Before you do anything, keep in mind that if you input an incorrect setting, your remote access will be lost. Always have the modem with you so you can connect locally if needed.
The first thing you need to do is find out what your endpoint IP address is. This is NOT your internal IP address (which usually starts with 192.168.x.x). This is the external IP address that you or your sever will be using.
You can use the webpage www.whatismyip.com, it will display your external IP address.

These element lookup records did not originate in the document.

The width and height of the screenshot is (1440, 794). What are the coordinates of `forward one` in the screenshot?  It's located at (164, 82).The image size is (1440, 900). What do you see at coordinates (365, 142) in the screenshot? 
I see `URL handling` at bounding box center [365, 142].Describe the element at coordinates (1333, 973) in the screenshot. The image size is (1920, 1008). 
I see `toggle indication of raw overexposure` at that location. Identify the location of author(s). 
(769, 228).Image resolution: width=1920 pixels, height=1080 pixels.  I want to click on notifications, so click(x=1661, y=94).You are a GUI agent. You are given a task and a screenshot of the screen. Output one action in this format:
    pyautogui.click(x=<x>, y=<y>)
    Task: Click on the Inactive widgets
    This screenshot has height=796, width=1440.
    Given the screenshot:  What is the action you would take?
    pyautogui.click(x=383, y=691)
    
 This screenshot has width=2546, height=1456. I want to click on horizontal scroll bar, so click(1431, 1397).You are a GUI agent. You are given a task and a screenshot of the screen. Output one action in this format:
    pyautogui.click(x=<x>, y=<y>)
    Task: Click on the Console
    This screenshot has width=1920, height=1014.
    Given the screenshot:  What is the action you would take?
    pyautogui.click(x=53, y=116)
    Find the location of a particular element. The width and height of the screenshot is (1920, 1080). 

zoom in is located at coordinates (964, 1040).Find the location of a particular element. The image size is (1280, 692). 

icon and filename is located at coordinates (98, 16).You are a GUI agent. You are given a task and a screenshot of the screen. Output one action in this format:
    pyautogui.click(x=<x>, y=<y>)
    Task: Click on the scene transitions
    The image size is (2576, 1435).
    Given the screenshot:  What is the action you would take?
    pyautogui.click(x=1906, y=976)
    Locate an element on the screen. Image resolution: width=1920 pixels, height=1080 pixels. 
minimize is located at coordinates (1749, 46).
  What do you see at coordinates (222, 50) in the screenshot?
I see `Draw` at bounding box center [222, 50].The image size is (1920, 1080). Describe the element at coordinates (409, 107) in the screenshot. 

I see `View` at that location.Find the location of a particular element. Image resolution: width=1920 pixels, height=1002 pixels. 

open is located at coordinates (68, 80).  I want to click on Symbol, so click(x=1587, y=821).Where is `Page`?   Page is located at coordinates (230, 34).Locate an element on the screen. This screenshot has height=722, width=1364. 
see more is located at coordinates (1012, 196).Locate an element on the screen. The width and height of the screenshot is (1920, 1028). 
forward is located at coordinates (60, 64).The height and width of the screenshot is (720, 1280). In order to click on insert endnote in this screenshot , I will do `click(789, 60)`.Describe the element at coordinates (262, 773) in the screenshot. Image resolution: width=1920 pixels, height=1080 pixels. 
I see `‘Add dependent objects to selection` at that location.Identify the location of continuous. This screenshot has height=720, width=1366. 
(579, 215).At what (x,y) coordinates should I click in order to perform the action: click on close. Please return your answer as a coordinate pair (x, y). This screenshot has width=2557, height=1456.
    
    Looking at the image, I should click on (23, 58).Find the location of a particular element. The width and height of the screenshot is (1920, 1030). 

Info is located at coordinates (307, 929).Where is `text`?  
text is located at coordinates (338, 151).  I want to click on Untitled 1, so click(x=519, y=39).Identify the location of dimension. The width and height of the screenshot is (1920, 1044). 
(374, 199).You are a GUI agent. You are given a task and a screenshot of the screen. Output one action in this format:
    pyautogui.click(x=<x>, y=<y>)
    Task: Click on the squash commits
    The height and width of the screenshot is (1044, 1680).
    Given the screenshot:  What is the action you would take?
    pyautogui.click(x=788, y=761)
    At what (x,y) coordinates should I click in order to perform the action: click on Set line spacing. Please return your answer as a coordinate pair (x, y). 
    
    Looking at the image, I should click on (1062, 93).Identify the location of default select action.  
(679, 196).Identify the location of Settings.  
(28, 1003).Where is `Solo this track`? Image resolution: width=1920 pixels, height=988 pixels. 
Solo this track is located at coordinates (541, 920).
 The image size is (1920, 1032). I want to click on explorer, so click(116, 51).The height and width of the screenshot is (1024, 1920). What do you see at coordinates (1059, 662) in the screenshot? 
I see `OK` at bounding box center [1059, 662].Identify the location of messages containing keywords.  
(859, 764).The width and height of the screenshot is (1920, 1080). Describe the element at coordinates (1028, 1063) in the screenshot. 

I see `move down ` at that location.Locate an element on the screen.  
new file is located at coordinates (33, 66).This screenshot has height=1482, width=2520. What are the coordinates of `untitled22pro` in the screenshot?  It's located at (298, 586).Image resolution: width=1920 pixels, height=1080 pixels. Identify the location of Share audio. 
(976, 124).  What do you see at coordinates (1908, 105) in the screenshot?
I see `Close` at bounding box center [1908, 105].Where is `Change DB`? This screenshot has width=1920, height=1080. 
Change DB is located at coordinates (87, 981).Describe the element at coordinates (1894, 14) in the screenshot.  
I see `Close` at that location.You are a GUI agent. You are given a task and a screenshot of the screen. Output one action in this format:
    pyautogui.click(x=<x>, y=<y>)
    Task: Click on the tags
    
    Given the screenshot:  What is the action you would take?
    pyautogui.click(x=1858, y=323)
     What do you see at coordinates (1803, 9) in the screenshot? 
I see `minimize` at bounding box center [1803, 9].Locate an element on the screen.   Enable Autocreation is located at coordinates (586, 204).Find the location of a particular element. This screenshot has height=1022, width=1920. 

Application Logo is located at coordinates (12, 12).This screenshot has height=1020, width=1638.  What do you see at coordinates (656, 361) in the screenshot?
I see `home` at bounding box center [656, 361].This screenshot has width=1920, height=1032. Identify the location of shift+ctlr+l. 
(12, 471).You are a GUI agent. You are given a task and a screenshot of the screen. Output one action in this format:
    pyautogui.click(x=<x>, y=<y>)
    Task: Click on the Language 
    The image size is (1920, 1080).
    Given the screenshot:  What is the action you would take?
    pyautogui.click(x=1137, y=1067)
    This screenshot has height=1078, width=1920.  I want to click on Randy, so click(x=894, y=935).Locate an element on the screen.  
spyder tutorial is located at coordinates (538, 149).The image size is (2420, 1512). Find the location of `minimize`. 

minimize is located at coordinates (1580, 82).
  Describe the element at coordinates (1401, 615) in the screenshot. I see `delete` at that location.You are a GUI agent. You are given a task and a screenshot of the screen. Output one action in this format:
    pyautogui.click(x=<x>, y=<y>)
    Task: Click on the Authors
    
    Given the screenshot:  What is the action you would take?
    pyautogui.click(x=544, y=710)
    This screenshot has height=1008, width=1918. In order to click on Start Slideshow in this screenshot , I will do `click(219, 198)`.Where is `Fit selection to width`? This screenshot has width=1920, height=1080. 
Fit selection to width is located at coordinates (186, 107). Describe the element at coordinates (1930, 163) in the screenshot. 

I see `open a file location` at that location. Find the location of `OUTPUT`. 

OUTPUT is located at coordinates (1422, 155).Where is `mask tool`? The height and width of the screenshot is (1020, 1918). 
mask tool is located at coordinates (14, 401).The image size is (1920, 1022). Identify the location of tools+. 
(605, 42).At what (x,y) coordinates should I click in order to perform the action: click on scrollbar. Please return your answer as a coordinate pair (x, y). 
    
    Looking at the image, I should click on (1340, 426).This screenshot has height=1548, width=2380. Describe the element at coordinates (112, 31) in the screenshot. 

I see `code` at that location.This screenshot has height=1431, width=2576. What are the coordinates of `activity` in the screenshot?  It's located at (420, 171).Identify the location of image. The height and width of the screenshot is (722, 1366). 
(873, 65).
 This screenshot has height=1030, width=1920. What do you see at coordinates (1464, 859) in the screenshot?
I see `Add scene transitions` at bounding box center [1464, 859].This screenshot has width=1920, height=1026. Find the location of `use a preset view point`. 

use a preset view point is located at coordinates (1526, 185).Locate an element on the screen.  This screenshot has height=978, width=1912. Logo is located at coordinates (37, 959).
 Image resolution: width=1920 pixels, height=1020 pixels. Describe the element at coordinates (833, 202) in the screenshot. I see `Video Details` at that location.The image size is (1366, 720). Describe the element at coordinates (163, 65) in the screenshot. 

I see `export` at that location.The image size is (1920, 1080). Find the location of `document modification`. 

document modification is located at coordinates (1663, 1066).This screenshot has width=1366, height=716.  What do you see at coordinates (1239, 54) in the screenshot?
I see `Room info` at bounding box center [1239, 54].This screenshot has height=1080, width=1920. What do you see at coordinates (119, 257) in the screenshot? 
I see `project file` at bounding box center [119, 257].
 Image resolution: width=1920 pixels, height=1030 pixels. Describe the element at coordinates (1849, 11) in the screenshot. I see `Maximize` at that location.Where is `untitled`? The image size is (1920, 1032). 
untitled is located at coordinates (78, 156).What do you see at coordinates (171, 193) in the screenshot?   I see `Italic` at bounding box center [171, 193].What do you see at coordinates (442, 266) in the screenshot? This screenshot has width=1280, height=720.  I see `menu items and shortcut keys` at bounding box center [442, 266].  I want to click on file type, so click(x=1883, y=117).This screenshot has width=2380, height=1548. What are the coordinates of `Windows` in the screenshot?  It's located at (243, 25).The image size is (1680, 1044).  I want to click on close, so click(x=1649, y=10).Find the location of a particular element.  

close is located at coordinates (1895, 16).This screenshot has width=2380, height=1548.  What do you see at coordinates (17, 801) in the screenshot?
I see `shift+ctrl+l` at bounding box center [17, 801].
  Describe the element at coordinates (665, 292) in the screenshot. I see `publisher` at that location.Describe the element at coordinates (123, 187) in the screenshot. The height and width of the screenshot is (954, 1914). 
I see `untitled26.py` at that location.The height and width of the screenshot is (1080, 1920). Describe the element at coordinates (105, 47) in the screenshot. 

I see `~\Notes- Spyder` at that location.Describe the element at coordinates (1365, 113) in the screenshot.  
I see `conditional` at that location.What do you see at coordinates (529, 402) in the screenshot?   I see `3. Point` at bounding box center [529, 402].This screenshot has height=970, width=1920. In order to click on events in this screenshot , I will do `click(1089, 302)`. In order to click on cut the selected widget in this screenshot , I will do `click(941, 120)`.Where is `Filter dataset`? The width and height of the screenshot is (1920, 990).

Next, go to Firewall -> Rules
- Enter a Rule Name (SCPort12345) for SCADACore Allow Port 12345
- Under Action, choose Accept
- Source Zone – wan – Also called Cellular
- Source IP – Enter the external IP address and Subnet mask. In this case I want to use everything from my external IP address down to the exact IP. So I use /32 at the end.
- If I wanted to add a range of acceptable IP addresses I would use /24 and it would allow 123.123.123.xxx to access the serial port
- Destination Zone – none – Because I want to access the serial port not the lan or the wan
- Destination IP
- Set Destination IP to BLACK as it is not used when allowing remote users into serial devices “allow everything locally”
- Destination port: is the port of the modem that I will be using: 12345 (was previously set up as a serial port)
Another method for white-listing an entire IP address can be done under the MAC-IP List menu.
This is a good method to use if you have several port forwards that you don’t want to add individually to the Rules menu.
Test your settings using a tool such as Hercules. You can test to make sure the port is open only for the server or computer with the external IP address specified.
3a. Testing the Whitelist
With Hercules, you can try connecting with an IP address that is not entered in the Microhard modem. For example, if we try to connect to the modem (222.122.122.1) if our external IP is 123.123.124.123, we get:
Conversely, connecting with an IP address that is entered into the Microhard modem (123.123.123.123 for the setup above) shows that the connection is allowed:
Results
With a whitelist, your modem port 12345 (serial port) that is connected to your SCADA device is now locked down, so only your server (or other servers you add) can access it.
You can continue the steps above for the Admin web page as well if you choose.